Diario 16
Hay una cuota de esfuerzo donde el primer límite lo fija la imaginación, el segundo la intención, y el tercero el talento –si es que algo así realmente pudiera existir–, que realmente es preciso lograr. No es que lo crea, ni que lo haya leído, ni que lo haya imaginado o intuido, o visto que otro lo haya transitado, es simplemente el gesto nervioso de las falanges que prometieron no prometer nunca nada, porque saben que cuando uno promete es que no tiene nada más que la apelación al pasado –como todos– inmediato. Fuera del pasado, y fuera del futuro, pero dentro del tiempo, debe alguno erigirse en medio del absurdo, la ironía, la predestinación y el libre albedrío, hasta hallar una regla que no es antigua ni nueva, sino absolutamente imposible y, por su propia imposibilidad completa, urbana y selváticamente normal. Como la piel que porta un alguien en otro continente y que sin embargo al abrir la puerta se presenta, como el montón de materia que opta por el aire en lugar del suelo, al tiempo que otro montón de materia opta por el fango en lugar de la tierra polvorienta, como el montón de materia del que otro dirá que tiene un movimiento de rotación al tiempo que posee otro de traslación, habilitando a que otro diga que es el movimiento el que posee al montón de materia, dibujando entre ambos la fantástica, terrible y aburrida historia de sujetos, predicados y complementos, como si fueran ejércitos provistos de inmaculadas banderas dispuestas a reflejar la intención suprema y altísima de unos ideales que no pudiendo ser captados por la podredumbre de la razón, son, sin embargo, materia comestible y digerible hasta el hartazgo por un corazón dispuesto a todo, mientras ese todo sea hablable, definible, estructurable, dibujable, expresable, en fin, transmitible, si no en su esencia, obviamente, al menos en las aristas de la idea que lo forja, que nace inevitablemente del reflejo de la propia insuficiencia del que lo propone, como propone el libro quien no es apto para arrancar la vida de familias enteras, como propone el fuego quien sólo ansía algo que matar para no tener que estar oliendo las heces de sus vástagos que ha procreado no tiene idea precisa de porqué y mucho menos de para qué.

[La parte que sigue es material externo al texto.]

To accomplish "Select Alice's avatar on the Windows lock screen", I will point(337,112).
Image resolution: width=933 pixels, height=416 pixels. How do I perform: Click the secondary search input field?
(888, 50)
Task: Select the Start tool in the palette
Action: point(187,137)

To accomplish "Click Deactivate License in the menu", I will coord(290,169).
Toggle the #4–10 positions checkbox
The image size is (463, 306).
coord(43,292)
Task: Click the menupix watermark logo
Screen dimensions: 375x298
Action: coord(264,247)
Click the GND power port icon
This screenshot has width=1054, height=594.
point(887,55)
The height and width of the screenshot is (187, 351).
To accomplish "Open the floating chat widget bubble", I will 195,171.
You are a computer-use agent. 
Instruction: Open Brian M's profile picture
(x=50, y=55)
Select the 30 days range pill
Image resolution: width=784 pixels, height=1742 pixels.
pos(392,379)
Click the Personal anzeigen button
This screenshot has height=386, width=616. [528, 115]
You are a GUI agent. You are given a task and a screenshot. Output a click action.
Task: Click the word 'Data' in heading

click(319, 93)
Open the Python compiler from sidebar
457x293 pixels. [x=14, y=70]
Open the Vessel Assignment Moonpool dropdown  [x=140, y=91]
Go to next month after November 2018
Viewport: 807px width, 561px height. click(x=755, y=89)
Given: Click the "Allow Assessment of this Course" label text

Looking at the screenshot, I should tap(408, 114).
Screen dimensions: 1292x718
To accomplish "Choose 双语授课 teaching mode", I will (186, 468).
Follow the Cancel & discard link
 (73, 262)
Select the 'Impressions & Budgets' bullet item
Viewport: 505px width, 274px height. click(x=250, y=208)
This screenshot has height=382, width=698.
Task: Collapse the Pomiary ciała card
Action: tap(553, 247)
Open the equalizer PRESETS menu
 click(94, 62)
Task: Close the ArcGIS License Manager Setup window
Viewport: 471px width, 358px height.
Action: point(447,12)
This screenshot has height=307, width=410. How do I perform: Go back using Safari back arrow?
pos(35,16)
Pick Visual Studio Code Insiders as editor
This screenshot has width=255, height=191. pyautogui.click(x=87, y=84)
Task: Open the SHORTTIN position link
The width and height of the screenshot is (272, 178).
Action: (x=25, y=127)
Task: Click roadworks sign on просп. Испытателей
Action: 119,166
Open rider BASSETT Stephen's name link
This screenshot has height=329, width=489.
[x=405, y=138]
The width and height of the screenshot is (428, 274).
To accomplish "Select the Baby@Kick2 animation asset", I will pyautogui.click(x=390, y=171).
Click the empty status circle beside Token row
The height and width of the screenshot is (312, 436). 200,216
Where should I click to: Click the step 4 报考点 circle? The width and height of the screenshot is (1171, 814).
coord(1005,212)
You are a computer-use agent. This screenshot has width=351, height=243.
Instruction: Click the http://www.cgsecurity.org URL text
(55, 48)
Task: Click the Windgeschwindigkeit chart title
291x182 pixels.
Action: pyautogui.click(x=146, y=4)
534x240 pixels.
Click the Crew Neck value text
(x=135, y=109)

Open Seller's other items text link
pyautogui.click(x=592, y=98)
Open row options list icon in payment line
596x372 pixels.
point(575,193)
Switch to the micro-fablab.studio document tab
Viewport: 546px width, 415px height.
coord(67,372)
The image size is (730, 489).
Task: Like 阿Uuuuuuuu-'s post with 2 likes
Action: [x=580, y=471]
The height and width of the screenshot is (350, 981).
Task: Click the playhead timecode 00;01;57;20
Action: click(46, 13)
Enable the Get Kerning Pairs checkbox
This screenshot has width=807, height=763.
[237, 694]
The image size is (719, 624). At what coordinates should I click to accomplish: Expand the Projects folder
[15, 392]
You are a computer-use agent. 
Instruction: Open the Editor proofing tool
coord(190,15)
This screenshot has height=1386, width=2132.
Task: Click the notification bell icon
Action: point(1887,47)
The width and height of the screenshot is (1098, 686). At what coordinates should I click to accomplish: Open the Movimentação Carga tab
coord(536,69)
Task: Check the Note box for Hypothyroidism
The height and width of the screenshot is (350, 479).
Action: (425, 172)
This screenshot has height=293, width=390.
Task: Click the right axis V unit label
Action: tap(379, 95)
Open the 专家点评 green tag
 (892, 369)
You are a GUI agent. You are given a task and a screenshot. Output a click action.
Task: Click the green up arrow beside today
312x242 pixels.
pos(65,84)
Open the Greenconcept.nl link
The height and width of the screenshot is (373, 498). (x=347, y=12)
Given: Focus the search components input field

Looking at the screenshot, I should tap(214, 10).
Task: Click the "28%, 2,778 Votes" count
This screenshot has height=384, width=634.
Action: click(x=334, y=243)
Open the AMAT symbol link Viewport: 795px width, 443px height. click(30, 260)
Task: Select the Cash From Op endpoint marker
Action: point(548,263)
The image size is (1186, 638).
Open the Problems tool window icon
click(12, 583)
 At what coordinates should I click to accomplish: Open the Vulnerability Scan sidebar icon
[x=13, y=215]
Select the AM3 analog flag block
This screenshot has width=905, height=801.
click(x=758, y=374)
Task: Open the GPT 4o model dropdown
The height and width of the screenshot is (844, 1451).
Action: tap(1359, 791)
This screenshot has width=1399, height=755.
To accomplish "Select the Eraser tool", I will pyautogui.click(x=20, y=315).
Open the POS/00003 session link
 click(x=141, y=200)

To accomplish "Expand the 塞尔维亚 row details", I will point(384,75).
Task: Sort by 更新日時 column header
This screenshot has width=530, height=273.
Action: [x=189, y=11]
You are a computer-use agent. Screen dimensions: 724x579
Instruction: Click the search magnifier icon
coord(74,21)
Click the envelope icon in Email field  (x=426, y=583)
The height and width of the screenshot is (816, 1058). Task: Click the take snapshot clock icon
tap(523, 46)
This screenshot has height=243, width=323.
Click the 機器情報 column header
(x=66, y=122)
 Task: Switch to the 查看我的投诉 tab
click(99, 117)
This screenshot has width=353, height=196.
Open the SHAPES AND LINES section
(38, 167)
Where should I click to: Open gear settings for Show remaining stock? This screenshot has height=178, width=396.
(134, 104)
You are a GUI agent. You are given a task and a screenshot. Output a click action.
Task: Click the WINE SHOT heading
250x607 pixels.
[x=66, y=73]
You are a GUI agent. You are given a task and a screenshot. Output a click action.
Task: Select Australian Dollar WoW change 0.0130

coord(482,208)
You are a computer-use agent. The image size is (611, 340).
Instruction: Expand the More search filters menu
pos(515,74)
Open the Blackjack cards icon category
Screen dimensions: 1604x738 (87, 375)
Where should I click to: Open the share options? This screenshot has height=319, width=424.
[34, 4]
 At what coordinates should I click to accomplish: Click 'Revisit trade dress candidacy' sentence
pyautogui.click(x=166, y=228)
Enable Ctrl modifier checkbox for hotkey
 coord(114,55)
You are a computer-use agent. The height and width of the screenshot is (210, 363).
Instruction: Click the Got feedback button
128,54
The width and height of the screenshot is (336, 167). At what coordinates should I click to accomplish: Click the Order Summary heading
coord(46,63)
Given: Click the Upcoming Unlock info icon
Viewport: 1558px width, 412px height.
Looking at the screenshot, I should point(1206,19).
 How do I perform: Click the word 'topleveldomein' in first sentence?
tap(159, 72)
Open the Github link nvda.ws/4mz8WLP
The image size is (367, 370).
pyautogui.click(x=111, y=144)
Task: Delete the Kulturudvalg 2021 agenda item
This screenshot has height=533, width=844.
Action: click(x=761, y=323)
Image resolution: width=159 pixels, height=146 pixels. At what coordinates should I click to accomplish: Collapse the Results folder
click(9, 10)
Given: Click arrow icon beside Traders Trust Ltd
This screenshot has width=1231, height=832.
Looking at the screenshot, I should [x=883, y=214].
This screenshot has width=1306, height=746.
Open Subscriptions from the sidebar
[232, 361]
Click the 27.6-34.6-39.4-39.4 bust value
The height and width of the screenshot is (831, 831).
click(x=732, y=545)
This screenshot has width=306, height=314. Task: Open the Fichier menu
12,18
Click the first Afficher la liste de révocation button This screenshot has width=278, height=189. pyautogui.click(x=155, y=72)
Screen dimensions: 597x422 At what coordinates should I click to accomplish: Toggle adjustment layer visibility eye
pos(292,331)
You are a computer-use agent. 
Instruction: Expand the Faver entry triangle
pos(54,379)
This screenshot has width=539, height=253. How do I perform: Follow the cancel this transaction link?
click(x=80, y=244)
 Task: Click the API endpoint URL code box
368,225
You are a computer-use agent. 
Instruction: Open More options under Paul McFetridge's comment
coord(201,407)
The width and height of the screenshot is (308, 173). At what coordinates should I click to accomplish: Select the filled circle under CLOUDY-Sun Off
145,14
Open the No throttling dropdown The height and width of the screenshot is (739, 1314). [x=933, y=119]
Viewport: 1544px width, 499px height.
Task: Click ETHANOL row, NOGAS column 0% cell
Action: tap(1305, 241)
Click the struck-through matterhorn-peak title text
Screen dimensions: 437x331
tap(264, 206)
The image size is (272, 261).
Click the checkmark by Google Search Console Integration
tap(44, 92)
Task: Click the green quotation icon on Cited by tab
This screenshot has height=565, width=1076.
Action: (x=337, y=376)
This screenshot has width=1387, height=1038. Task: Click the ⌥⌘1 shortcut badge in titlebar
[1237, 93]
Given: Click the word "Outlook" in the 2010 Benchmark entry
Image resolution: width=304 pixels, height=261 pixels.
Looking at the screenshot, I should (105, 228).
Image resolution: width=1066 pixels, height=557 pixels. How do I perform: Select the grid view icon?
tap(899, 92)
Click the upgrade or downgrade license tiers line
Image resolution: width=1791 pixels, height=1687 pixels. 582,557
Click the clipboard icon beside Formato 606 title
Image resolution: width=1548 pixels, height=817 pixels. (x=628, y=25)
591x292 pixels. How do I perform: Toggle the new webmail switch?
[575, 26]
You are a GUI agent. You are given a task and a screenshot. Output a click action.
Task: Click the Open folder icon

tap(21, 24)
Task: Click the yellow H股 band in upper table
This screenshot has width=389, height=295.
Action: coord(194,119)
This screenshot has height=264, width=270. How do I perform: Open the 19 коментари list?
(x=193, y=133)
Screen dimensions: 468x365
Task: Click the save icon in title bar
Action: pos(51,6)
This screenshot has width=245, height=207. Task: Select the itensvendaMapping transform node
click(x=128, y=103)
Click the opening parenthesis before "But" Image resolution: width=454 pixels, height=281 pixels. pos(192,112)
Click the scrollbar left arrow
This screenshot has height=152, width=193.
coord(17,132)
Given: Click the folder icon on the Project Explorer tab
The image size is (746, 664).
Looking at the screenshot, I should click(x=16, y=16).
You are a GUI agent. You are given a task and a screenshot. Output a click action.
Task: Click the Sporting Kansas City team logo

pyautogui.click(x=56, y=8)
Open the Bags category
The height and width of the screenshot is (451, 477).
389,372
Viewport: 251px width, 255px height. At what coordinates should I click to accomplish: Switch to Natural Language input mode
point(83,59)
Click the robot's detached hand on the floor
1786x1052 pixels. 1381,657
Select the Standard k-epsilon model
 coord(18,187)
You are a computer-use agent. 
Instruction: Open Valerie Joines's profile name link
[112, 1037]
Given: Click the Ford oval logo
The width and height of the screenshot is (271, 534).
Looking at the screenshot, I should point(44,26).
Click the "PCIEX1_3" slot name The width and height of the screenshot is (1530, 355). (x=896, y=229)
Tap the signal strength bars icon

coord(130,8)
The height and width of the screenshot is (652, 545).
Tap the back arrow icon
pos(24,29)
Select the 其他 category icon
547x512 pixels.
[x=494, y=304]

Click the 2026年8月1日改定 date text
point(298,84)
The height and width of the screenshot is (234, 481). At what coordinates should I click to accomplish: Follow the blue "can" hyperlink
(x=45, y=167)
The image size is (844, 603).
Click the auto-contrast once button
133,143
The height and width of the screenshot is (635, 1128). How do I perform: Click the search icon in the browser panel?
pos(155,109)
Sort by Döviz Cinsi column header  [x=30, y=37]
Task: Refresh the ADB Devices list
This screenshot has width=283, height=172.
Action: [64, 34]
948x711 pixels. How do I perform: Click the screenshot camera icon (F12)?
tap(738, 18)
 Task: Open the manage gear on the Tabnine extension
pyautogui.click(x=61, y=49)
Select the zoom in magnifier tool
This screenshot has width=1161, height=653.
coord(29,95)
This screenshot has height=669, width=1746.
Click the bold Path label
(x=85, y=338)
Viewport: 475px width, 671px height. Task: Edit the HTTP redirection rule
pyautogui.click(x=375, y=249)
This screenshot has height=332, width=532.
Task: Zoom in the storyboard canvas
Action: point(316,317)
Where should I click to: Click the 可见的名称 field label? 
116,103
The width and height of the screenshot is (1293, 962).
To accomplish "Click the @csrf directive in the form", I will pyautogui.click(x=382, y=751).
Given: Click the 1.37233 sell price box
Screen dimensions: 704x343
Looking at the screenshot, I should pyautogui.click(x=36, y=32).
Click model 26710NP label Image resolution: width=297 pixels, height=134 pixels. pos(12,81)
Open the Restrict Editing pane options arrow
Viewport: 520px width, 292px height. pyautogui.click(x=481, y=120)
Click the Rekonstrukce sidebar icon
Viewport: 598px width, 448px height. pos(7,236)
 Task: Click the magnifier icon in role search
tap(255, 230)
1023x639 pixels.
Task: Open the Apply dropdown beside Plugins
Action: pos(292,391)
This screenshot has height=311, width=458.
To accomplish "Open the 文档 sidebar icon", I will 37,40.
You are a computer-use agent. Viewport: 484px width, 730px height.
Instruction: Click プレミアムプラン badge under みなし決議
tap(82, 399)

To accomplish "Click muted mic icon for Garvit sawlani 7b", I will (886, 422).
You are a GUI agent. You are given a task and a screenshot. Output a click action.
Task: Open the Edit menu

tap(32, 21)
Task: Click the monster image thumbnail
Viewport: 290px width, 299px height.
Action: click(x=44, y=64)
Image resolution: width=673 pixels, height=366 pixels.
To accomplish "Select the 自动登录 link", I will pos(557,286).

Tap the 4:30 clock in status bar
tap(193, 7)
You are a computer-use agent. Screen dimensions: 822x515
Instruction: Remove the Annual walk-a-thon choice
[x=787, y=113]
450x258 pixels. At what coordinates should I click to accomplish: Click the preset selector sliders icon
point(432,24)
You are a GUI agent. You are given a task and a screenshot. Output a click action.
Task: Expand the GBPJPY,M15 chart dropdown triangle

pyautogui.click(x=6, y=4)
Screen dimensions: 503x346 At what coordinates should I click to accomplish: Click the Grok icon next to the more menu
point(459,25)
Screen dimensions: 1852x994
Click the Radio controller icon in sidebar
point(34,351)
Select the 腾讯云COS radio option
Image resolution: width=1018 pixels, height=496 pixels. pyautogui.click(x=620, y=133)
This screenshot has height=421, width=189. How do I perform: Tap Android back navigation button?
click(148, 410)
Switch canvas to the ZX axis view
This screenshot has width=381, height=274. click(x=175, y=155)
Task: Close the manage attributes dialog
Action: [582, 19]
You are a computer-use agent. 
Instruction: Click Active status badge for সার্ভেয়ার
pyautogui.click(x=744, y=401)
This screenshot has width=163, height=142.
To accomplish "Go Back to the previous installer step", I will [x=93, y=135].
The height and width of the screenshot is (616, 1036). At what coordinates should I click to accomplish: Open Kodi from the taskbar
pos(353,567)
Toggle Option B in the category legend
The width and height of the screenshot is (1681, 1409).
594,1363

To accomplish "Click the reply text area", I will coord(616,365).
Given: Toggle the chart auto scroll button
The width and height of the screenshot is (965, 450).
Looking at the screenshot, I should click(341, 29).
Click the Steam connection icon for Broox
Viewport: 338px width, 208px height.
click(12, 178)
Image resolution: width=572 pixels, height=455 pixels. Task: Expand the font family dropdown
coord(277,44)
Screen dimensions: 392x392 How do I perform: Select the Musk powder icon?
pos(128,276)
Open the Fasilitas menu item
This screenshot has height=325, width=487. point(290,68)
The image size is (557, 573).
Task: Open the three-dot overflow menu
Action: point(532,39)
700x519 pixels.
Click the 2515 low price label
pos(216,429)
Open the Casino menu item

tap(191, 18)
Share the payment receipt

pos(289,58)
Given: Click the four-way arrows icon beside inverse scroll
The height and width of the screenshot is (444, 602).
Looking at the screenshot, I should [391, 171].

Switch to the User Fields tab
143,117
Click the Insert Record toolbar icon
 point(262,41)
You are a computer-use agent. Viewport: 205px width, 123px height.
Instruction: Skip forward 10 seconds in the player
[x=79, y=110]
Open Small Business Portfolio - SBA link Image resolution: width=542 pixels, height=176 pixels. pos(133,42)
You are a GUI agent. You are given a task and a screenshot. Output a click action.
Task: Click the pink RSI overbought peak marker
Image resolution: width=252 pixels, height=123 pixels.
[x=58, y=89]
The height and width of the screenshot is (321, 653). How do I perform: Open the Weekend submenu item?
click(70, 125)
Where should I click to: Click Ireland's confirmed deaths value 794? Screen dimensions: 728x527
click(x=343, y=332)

Quizás habría que pedir ayuda a mamá, pero, ¡oh, cielos! Es mamá la que está enferma. Papá está perdido, y los amigos, lo sabe cualquier pedazo de hierro, nunca existieron, pues, de otro modo, ¿a qué ir por el papel impreso? Por esto inventamos a los profesores, para que nos releguen de la estólida situación de tener que cuestionar nada. Y para esto, al tiempo, concebimos a los contestatarios, para que entre unos y otros nos den la suprema satisfacción de ser jueces, cada cual a su manera, a su modo, a sus posibilidades, decididas, necesariamente, no por lo que uno pudiera llegar a alcanzar como imposible, sino, por supuesto, desde el imposible mismo, de manera que todo logro sea excesivamente glorioso, honorífico y pletórico de nobleza, en tanto que todo fracaso, con toda su inmundicia, su hedor, su reflejo de estadías de calle, de flaquezas, de carne, de polvo, de herencia estipulada, no sea más que el resultado de una orden que se hubo de cuidar bien de registrar el origen primigenio. Y así el mal tiempo, como el hombre malo, el vestido cosido por la vecina, el auto importado, o las falencias propias proyectadas en el cristal por donde se mira la realidad ajena eternamente imposible de ser la propia, porque, por todas las cruces rotas, la vida es única e irrepetible, y no habrá de permitirse que nadie, absolutamente nadie, venga a decirle a nadie que esto es así o es asá, que el sentido es este, o aquel, que el motivo está aquí, o está oculto allá. Porque fuera de las barracas, si bien respiran los que admiten la posibilidad de que sea difícil o imposible la comprensión absoluta, sólo aquí se admite la estruendosa posibilidad de un ridículo mundial, y lo que es mejor, el que existiendo, ni siquiera pudiese tener posibilidad de tener peso.